No, I don't think so -- or at least to simplify is the central goal of logical argument. Gaza is a complicated mess; asking simple questions about it and agreeing on the answers is the only way to build a coherent idea of what is happening and should happen there. Unfortunately even straight answers to the basics are hard to come by at the moment.

    Is Israel's reaction to Hamas really going to change the way the world responds to terrorists and urban guerrilla fighters?

This is one I can take a stab at, however. I think the author's reasoning flips this question around: if Israel had been as dovish all along as the world wants them to be now, would there still be an Israel. Maybe. It wouldn't resemble what there is today, for better or worse. To put it another way -- Israel's reaction may not change a thing for the world's fanatical terrorist groups, but its nonreaction would. Or at least, the hawks think and have thought it's too big of a risk to take.
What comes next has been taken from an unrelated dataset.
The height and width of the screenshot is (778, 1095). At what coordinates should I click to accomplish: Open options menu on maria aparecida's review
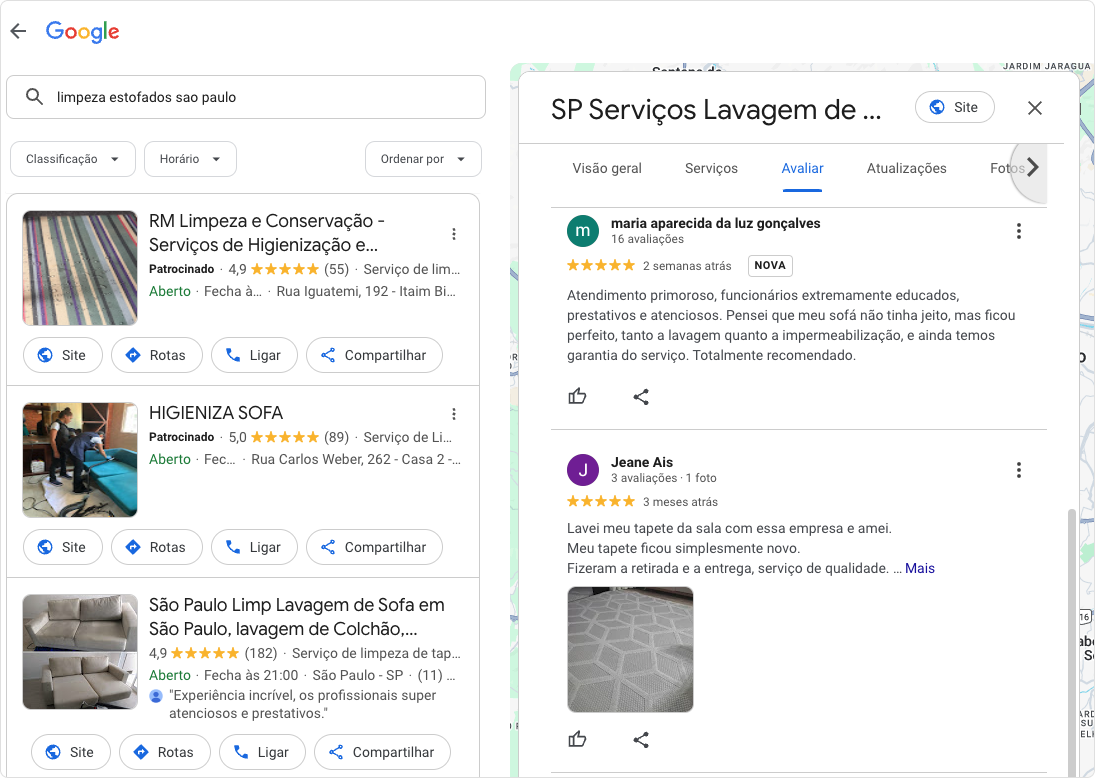(x=1018, y=230)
    I have the sneaking suspicion that all of this justification comes after the fact--that the author's position is a foregone conclusion, and any perspective he has of the conflict is going to be viewed through that lens. I don't think he'd accept the argument that principles should be valued more than innocent lives if it came from the other side.

Possibly. Regarding the periodical for which he writes, this is certainly true.

    What is more important, people or principles?

One central irony is that both Hamas and the Israeli coalition government would probably give the same answer. A nod to the Onion for providing the most incisive commentary of the entire affair?